Document segment:

----------------

No announcement yet.

MemTest86 V10.2 (Free) displays invalid addresses

  • Filter
  • Time
  • Show
Clear All
new posts

  • MemTest86 V10.2 (Free) displays invalid addresses

    On a machine with 64GB of memory, on most tests MemTest86 displays an address range of (using apostrophes for ease of reading) 0x1'0000'0000 - 0x10'2F38'0000. See photo. Also, it says under Address Range that the maximum system address is 0x10'3000'0000. This address and the high address displayed in testing exceed the actual maximum for 64GB of 0x10'0000'0000-1.

    Most tests start off displaying a rapid sequence of addresses which look reasonable, but quickly settle on the above range (except test 10, which has the low address as 0x10'2C00'0000).

----------------

Activity A:
Copy the MemTest86 post, beginning at the words "Most tests start" and stopping after "address as 0x10'2C00'0000).", but rename "rapid" as "fast".
Activity B:
In the MemTest86 post, what low address does test 10 show?
These items come from a different source than the text above.

[Collected data]
----------------

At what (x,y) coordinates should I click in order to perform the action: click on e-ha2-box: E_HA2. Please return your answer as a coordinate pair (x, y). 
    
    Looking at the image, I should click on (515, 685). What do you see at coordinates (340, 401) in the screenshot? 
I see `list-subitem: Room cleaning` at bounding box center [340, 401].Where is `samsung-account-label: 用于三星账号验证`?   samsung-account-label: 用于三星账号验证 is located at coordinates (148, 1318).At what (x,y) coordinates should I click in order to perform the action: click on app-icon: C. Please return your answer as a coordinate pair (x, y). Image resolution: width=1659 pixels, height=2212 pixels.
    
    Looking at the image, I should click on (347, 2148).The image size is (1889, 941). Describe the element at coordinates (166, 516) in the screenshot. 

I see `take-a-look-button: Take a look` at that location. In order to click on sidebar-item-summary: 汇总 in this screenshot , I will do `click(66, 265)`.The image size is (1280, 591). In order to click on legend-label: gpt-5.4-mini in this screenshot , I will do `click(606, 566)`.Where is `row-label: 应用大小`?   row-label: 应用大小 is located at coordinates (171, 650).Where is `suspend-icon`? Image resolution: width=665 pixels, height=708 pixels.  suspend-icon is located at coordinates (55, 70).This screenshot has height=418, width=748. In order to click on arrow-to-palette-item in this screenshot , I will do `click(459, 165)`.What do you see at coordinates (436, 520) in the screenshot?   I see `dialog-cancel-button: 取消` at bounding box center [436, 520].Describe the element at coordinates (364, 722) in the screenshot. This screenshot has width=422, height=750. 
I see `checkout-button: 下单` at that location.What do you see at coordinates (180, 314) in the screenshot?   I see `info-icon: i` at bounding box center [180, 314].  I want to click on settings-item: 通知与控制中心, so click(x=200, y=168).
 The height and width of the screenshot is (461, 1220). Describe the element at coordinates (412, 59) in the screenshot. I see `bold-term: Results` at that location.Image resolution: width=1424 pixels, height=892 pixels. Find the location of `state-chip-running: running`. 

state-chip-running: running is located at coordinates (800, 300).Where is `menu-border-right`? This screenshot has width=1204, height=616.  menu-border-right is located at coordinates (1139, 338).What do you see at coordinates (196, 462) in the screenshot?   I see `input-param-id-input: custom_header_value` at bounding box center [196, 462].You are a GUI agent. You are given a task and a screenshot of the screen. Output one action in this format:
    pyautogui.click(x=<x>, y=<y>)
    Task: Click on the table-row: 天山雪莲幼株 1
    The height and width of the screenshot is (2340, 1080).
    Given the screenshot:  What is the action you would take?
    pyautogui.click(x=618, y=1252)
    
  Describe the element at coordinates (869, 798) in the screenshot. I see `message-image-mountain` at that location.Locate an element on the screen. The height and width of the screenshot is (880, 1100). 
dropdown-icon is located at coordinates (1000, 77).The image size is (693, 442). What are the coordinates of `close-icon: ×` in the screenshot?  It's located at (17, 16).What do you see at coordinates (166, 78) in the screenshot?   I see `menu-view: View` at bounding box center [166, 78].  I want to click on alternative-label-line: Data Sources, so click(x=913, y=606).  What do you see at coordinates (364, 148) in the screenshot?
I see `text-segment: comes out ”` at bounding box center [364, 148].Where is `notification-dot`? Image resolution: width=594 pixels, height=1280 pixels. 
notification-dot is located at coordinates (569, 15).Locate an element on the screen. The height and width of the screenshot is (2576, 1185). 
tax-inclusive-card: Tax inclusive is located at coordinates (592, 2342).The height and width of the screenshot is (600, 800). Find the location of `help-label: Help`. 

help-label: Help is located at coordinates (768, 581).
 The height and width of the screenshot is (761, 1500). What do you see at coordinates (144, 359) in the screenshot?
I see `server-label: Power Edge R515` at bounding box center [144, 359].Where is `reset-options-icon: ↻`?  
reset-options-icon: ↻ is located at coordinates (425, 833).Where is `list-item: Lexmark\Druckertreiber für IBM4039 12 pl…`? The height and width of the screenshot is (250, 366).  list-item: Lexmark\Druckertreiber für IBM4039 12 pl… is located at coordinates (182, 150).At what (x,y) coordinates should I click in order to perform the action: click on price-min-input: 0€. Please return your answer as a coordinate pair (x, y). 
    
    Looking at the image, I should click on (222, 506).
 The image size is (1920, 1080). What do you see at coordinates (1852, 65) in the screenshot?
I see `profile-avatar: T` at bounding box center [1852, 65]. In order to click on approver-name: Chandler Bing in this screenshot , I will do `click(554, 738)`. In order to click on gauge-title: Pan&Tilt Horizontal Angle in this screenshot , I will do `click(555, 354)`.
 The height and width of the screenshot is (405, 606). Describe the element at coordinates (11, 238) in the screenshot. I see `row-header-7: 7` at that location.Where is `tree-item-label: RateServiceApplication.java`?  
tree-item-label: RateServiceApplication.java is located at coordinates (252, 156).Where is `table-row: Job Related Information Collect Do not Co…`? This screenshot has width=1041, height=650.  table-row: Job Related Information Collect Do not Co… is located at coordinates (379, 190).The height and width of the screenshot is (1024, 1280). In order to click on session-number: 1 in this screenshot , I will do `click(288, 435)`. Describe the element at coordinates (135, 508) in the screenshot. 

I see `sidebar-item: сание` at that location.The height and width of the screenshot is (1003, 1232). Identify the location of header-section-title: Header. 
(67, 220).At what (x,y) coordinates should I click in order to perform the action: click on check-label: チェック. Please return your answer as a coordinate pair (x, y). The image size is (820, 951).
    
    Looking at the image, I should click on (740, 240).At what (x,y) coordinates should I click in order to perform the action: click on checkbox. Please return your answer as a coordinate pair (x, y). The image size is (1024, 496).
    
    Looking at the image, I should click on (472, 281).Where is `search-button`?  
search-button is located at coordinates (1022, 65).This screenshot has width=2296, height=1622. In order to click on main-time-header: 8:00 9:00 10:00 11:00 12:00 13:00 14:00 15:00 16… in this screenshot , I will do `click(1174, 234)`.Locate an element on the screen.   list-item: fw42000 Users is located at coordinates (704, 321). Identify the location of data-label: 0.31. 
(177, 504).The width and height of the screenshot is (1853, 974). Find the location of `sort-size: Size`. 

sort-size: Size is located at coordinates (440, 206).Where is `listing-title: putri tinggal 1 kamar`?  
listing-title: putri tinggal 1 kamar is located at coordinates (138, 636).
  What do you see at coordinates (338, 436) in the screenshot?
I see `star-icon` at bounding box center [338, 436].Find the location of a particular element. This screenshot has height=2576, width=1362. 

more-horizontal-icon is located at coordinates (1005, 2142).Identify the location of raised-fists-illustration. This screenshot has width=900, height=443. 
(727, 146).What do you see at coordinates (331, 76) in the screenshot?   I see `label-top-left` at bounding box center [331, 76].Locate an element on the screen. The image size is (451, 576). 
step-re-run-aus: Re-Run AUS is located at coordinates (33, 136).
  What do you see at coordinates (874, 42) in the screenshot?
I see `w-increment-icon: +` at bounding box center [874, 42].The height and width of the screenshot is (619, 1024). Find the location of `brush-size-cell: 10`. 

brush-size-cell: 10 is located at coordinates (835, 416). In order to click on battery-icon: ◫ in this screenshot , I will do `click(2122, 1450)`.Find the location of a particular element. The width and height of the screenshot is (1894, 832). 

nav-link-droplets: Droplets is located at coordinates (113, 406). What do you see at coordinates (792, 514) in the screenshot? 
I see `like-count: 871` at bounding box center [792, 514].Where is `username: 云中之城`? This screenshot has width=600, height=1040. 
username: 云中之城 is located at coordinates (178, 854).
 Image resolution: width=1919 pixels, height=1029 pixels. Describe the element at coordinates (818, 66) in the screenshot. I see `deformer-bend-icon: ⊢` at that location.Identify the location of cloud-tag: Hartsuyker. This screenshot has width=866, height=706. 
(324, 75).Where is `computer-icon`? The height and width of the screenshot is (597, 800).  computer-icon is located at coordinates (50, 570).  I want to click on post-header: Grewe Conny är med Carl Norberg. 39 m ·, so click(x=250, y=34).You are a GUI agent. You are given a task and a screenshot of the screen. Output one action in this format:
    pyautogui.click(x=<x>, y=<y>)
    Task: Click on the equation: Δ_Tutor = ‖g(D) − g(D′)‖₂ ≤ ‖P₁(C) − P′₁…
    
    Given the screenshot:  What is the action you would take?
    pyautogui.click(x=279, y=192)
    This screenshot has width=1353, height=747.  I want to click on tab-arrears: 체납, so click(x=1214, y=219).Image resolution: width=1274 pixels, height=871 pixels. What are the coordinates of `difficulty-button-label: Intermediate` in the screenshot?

----------------

Answer section A:
Most tests start off displaying a fast sequence of addresses which look reasonable, but quickly settle on the above range (except test 10, which has the low address as 0x10'2C00'0000).

Answer section B:
0x10'2C00'0000